H7N9 bird flu has killed 45 people on the Chinese mainland since the first human infection was confirmed in late March, a health official said Thursday.
A total of 134 cases of H7N9 infection have been confirmed on the Chinese mainland, said Wang Yu, director of the Chinese Center for Disease Control and Prevention.
Wang was speaking at an international symposium on the prevention and treatment of new types of influenza.
“There are still many unknown aspects of the H7N9 bird flu virus as well as diseases that might result from it, including the source of the virus, the infection routes and mutation,” said Wang.
“In particular, the future development of the new bird flu virus is still unclear,” he said.
Wang warned that the risks of pandemic influenza should not be underestimated.
Wang thought highly of the Chinese government’s response to the epidemic, noting its enhanced medical capabilities and information transparency.

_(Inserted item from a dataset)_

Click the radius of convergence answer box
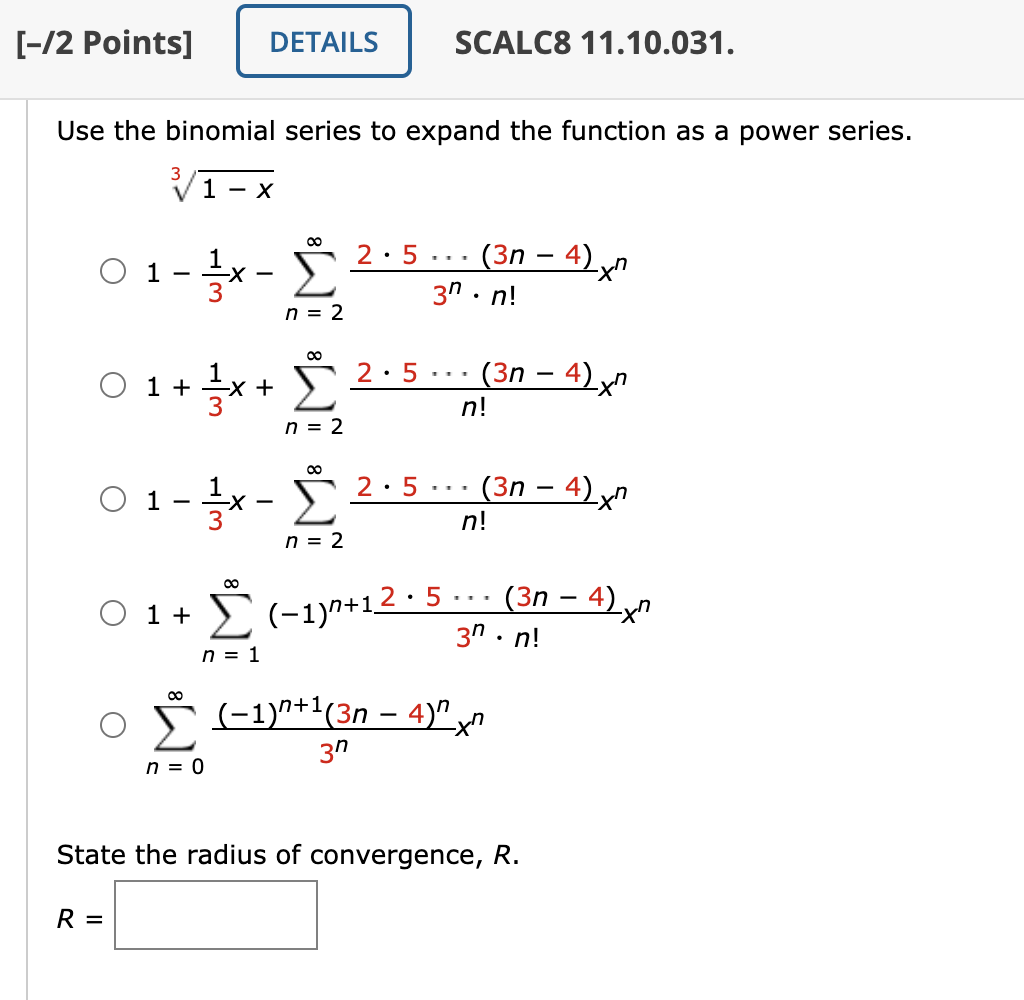tap(215, 914)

Preliminary work of the manufacturing of the H7N9 vaccine has finished as scheduled, according to Zou Yong, quality director of the Beijing-based Sinovac Biotech Ltd., which is in charge of the H7N9 vaccine development.
Three batches of vaccine fluid have been prepared and are ready for rationing and vaccine formulation, followed by safety appraisal, stability study and clinic test, said Zou.
The vaccine has proven effective in animal tests and its suitability for humans will be further studied.